In cells infected with the alphavirus VEEV, the flaviviruses DENV or JEV, and the herpesvirus HCMV, genetically or pharmacologically blocking BiP does not impact viral genome replication but significantly reduces infectious virion production [11,55,57]. In these cases, BiP may not be required for the early stages of the viral life cycle but for virion assembly. However, unlike the above observations on HCMV, VEEV, DENV, and JEV-infected cells, in KSHV-infected iSLK.219 and TREx-BCBL-1 cells, BiP inhibition results in a blockage of infection at early stages during reactivation of the lytic cycle before genome replication. The early disruption of the lytic cycle may be partly attributed to the lower levels of the latent and early-lytic glycoprotein K1 we observe in HA15 treated cells. Research from the Damania Lab confirmed that K1 is crucial for efficient KSHV replication [50]. Our experiments consistently show lower levels K1 in lytic TREx-BCBL-1 cells, and reduced levels of the K1 transcript in iSLK.219 cells, both treated with HA15. The downregulation of the K1 proteins in TREX-BCBL-1 cells aligns with an anticipated reduction of ER-folding capacity following BiP-inhibition. On the other hand, the lower levels of K1 transcript may reflect the activation of IRE1-dependent RNA Decay (RIDD), a process by which IRE1 depletes ER-targeted mRNAs upon ER-stress [67]. The K1 transcript, which encodes a peptide with a signal sequence and thus is ER-targeted (Table 1), lacks the conserved endomotif UG|C within a stem loop recognized by IRE1 for cleavage [68]. However, recent reports indicate that IRE1 can cleave mRNAs in an endomotif-independent manner through a process recently coined as RIDDLE (RIDD lacking endomotif). Future research on RIDDLE in KSHV-infected cells will help determine the specificity and dynamics of this process in latent and lytic cells undergoing ER stress. Regardless of the downregulation mechanism, the lower levels of K1 we observed following HA15 treatment, could reduce reactivation, leading to the global downregulation of viral gene expression. Whether additional early-lytic proteins or host factors contribute to the downregulation of lytic reactivation in cells where BiP is no longer active remains to be determined.

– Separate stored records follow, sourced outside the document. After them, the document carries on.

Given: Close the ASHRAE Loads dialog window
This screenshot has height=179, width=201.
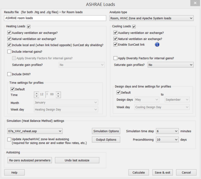Looking at the screenshot, I should tap(194, 4).
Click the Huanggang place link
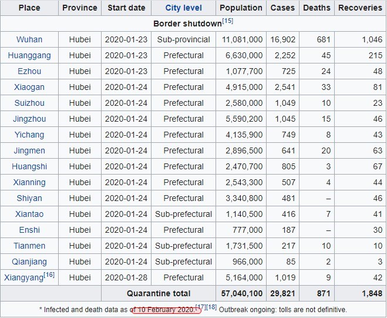This screenshot has width=387, height=318. click(29, 56)
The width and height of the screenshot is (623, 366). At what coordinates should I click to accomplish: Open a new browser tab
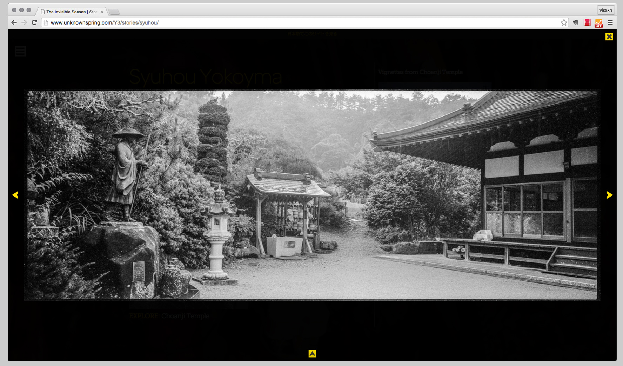point(114,12)
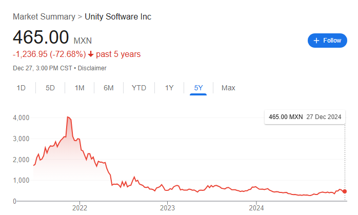Viewport: 358px width, 215px height.
Task: Select the 1D time range tab
Action: point(21,88)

While BiP was required for the efficient replication of KSHV in iSLK.219 epithelial cells and PEL-derived TREx-BCBL-1 cells, we noted that the levels of BiP did not increase in PEL-derived cells during the lytic cycle. The virus strains present in these cell lines (iSLK.219 Accession number GQ994935.1 and TREx-BCBL-1 Accession number HQ404500.1) are greater than 99% similar at the nucleotide sequence level, suggesting that the disparate responses we observed likely stem from cell-intrinsic factors. PEL-derived cells show a gene expression profile resembling malignant plasma cells, including a higher expression of the UPR effector XBP1s, and, indeed, higher levels of XBP1s have been observed during the KSHV lytic cycle in TREx-BCBL-1 cells than those observed in iSLK.219 cells [40,69]. The unique gene expression profile of PEL-derived cells may indicate profound reconfiguration of the machinery required for maintaining ER homeostasis in cells with a high secretory burden, as occurs in plasma cells [69, 70]. As such, in TREx-BCBL-1 cells the capacity of the ER may be sufficient to accommodate KSHV protein folding during the lytic cycle without a need to induce signal transduction programs to increase BiP levels. Future studies comparing the basal levels of BiP and other UPR factors in KSHV-infected B- and epithelial cells, as well as the identity and dynamics of BiP client proteins during the viral lytic cycle, will shed light on the inherent ER-protein folding capacity of different KSHV-infected cell types.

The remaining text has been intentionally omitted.